Vingt ans après la dernière célébration, l’institut technique de la filière fruits et légumes a tenu à souffler ses 70 bougies le 17 octobre dernier sur le Min de Rungis.
Un événement en grande pompe : 250 invités présents dont une partie des cadres de l’institut, et tout un parcours imaginé à la fois en virtuel et par atelier pour « montrer ce que le CTIFL a réalisé depuis soixante-dix ans, l’impact sur la filière, attirer les professionnels à évaluer l’ampleur des travaux », témoigne Philippe Husson, directeur valorisation et transfert. Dans les projets présentés, on relève la diversité des thématiques comme leur dimension, de la génétique (exemple d’Inobreed jusqu’en 2026), aux sols (Best4soil), à la neutralité carbone dans une dimension européenne (Climate farm demo jusqu’en 2029) ou la robotisation (UV-Robot jusqu’en 2033). Exercice d’équilibriste et défi de tous les jours que d’embrasser à la fois les grandes causes sur des méta-projets aux multiples partenaires et financeurs, tout en devant répondre aux attentes immédiates de la filière, ces dernières devenant de plus en plus pressantes dans un monde en ébullition… ce que n’ont pas manqué de rappeler çà et là les professionnels dans les allées et au cours du dîner. Lequel était préparé aux petits oignons et surtout avec des fruits et légumes de saison par le chef Charles Soussin. Le message enregistré du ministre de l’Agriculture et de la Souveraineté alimentaire, Marc Fesneau, abonde dans ce sens : « Les fruits et légumes sont un élément important de la souveraineté alimentaire, qui se dégrade. Le défi sera d’augmenter la production par des méthodes durables et d’accompagner la filière dans les recherches d’alternatives. » Sélection variétale, robotique, digitalisation sur toute la chaîne, biocontrôle, technologies pour une agriculture de précision, décarbonation, redynamiser la consommation… sont autant de leviers à actionner.
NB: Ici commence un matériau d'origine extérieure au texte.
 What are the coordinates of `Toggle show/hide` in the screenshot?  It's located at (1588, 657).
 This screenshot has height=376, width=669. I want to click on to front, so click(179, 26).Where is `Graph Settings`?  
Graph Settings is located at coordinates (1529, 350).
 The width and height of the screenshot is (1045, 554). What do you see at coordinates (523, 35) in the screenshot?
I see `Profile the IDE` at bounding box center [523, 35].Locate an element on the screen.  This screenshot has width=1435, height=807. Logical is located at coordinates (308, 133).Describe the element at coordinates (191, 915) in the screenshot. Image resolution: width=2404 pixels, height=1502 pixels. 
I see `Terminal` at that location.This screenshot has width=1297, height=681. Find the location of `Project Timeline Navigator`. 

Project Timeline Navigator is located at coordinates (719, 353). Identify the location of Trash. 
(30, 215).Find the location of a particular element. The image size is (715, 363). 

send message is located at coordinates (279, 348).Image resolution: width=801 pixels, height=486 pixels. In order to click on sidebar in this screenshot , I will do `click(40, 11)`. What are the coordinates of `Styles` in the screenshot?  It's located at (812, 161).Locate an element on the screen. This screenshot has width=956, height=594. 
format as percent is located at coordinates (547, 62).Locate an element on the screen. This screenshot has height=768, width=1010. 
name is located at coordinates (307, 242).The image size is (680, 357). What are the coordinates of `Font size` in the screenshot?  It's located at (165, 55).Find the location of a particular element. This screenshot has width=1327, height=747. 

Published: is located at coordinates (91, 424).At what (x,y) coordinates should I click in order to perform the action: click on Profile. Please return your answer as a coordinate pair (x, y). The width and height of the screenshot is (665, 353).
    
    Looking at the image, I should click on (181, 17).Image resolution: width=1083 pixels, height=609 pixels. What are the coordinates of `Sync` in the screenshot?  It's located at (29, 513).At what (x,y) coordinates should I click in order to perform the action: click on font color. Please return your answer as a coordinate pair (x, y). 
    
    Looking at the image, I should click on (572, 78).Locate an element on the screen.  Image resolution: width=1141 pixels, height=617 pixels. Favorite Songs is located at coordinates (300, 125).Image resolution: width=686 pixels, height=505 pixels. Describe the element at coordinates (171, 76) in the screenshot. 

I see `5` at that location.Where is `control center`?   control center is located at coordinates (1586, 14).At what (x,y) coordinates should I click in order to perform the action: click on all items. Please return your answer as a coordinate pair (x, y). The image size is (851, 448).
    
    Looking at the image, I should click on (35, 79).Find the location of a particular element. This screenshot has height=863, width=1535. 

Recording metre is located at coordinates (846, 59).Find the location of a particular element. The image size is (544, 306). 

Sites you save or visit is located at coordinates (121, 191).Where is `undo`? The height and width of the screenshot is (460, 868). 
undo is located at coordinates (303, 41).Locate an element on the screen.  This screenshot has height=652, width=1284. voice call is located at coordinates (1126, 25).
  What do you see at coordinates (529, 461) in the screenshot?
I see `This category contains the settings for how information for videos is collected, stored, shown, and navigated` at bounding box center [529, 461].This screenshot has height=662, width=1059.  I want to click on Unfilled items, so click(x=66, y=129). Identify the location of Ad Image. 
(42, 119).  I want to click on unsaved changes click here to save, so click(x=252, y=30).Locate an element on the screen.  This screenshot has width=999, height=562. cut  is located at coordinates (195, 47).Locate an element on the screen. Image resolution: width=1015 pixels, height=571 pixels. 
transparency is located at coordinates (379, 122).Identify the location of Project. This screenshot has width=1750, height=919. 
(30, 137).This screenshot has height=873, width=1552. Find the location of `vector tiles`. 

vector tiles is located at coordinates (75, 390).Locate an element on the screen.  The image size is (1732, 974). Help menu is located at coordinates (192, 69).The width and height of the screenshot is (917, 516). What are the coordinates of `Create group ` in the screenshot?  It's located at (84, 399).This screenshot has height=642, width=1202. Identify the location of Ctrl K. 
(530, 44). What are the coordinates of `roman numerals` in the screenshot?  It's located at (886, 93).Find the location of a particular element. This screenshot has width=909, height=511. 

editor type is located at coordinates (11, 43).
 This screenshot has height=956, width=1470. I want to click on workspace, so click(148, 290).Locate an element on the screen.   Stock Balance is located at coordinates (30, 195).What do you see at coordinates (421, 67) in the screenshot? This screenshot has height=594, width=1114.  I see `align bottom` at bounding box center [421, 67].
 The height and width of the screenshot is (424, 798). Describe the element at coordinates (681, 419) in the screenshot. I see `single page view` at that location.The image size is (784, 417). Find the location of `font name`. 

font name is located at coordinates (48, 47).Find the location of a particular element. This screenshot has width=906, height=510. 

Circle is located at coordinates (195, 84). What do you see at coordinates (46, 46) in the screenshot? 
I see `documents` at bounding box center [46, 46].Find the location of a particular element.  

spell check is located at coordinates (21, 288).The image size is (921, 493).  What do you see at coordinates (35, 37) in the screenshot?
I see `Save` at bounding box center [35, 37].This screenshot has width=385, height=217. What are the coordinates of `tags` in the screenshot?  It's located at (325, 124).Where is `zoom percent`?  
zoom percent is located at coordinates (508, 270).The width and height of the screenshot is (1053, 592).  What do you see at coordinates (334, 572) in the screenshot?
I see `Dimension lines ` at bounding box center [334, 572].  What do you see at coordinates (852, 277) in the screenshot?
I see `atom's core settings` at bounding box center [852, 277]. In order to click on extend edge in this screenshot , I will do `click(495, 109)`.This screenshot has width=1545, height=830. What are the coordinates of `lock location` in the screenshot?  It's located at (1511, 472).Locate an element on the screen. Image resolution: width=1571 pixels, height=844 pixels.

Point de nostalgie cependant : « Il est important de montrer ce que le CTIFL va faire dans les cinquante ans à venir. Demain et ensemble », projette Jacques Rouchaussé, son président. La tâche apparaît éminemment complexe, avec le sentiment actuel de ne plus arriver à maîtriser grand-chose… « Incertitude est le mot qui caractérise notre période actuelle. Le comportement des Français commence à changer. Depuis le mois de juin, on constate une baisse du volume de ventes en raison de l’inflation et on observe beaucoup de contradictions entre le citoyen et le consommateur », commente Dominique Schelcher, président de Système U, qui a déclaré avoir tenu à assister personnellement à cet événement. L’auteur du Bonheur est dans le près a pointé quelques recommandations : « Les fruits et légumes doivent être bons, sains, abordables. Cela reste l’attente de base. On nous demande davantage de produits locaux, le bio recule. Donc notre sujet est de ré-expliquer toute la valeur de ces produits, il y a intérêt à faire preuve de pédagogie. L’autre défi est celui du gaspillage. Réapprendre la saisonnalité des fruits et légumes est une clé pour le faire reculer. La conscience progresse sur la nécessité de recourir moins aux importations. À nous de nous saisir de tous ces éléments-là. » Dernier défi commun, celui du e-commerce (drive, vente en ligne), qui pèse 10 % des ventes. « Les fruits et légumes ne sont pas assez mis en valeur dans ce circuit. Nous devons progresser sur la présentation et le discours qui va avec », appelle-t-il de ses vœux. Ludovic Guinard, directeur du CTIFL, lui a répondu que, parmi les travaux de l’institut, des tests grandeur réelles sont réalisés pour décortiquer les leviers d’achat ou « faire émerger le consommateur réellement acteur ».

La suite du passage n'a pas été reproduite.